Task: Enable access to resource group tag information to support cost allocation activities.
This guide will help you setup access to Azure resource group tags for Cloudability so that we can help you get a full allocation of cloud costs. Using resource groups - and the tags applied to them - has become a popular primary allocation mechanism with large Azure users. It overcomes the duel problems of low tag coverage and the fact that Azure doesn't report back tag information for all resource types. Resource group tags don't natively appear in the detailed billing information and therefore it's necessary to grant additional access as specified on this page.
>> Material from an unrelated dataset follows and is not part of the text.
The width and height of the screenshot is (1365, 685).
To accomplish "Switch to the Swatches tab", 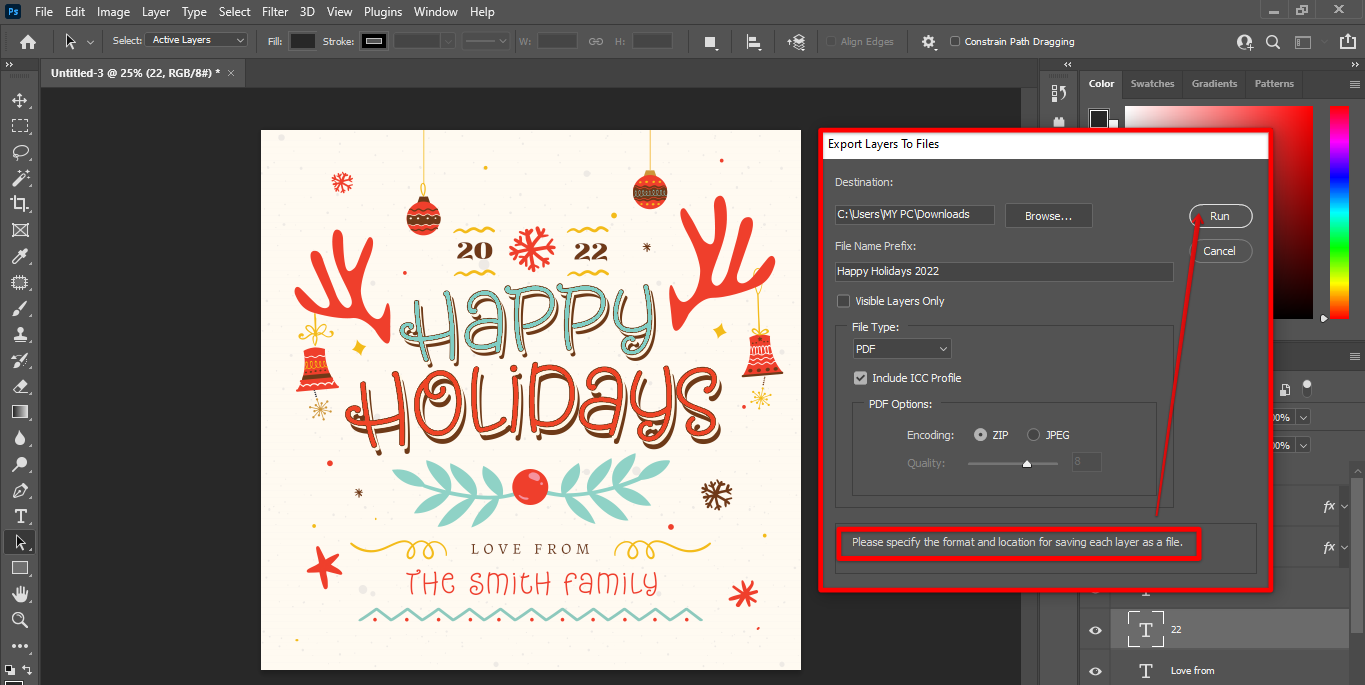I will pos(1152,84).
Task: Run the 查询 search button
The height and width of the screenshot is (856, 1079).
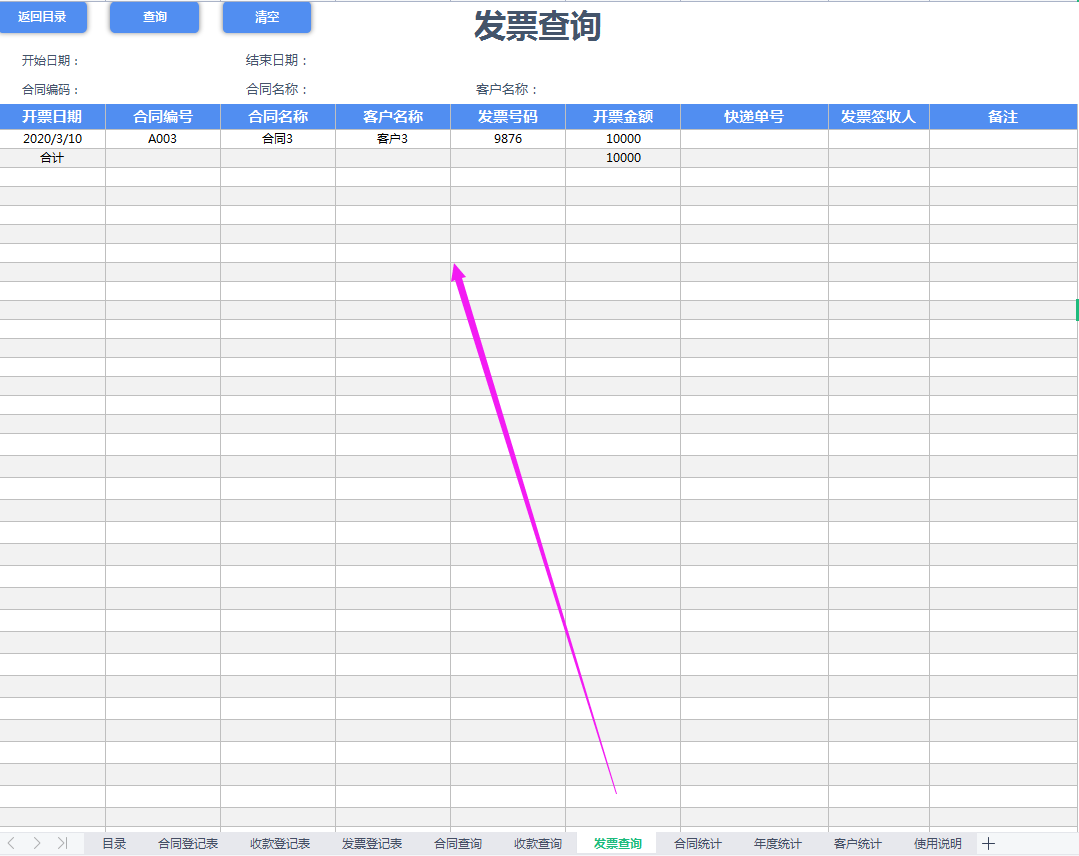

Cloudability has a tag inheritance model for Azure: if an individual resource has a particular tag in the detailed billing data we will use that first to populate our analytics platform; If that tag doesn't appear in the billing data for that resource Cloudability will then query the resource group it belongs to and pull the tag information from there. If the tag doesn't exist on the resource group we will consider it as "(not set)".
Important! If you are following the regular instructions to setup rightsizing data ingestion for Azure as described here then it's unnecessary to follow these instructions as resource group tags are included with that. However if your focus is just on allocation and financial governance you can simply setup your Azure enrolment described here and then complete the following steps.
Before you begin the process, ensure that:
- You are a Cloudability administrator
- In Azure Active Directory, that you have one of the following Directory roles: 1) Global Administrator, 2) Application developer, or 3) Cloud application administrator.
Permissions you are granting Cloudability
When you give Cloudability Azure Service Management access you grant us the Reader role for Azure subscriptions within your Active Directory. The Reader role allows us to get information about resources in your subscription(s) but not make any changes. Learn more
There are two paths you can take for setting this up 1) through the Cloudability UI (generally recommend) or 2) directly through Azure Service Management.
Setup - via Cloudability UI
1. As a Cloudability administrator, navigate to the Vendor Credentials page.
2. Select the edit pencil icon along on the row for any Subscription.
3. Click on the Select Subscriptions under Azure Service Management.
4. Select the subscription(s) within the same tenant that we'll collect resource group tag information for.
5. Select Generate Links.
6. Click on each link to grant permission (there will only be one link per tenant).
7. In the new tab opened, select Accept to authorize the Cloudability app. This will add the app with a reader role for all the subscriptions you selected in step 4.
(Even though the name of the Cloudability 'app' is "CloudabilityUtilizationDataCollector" it can be used just for resource group tag collection. It can be used also for rightsizing later if desired)
8. Within the Cloudability credentials page, if you click the reverify button for the subscription(s) you selected in step 4 you'll see the status icon appear yellow as below. You can ignore the storage access warning.
9. Repeat steps 6-8 for all available Tenant IDs. Within 24 hours your cost data will be updated with the new tag information. If you need to reload previous months data please reach out to your TAM.
Setup - via Azure Service Management
If you prefer you can manage adding the Cloudability Azure app directly from within Azure Service Management. You can locate the CloudabilityUtilizationDataCollector app there (application ID: 1ba79ced-1862-41d1-95bc-66d6bc5aff7f) and add directly to your Azure subscriptions. Tag inheritance will work for any new subscriptions you onboard with this method. These are the steps to follow:
1. Navigate to the directory for the relevant tenant within Azure Service Management
2. Locate the new subscription -> Scroll to "Access Control (IAM)" and Add Role Assignment
3. For the role assignment chose: role = Reader; Assign Access To = AzureAD user, group, or service principal (this is the default); select the CloudabilityUtilizationDataCollector app and click save.
4. The cloudability app will now appear in role assignments within Azure Service Management. Come back to Cloudability and reverify. A yellow check will confirm success.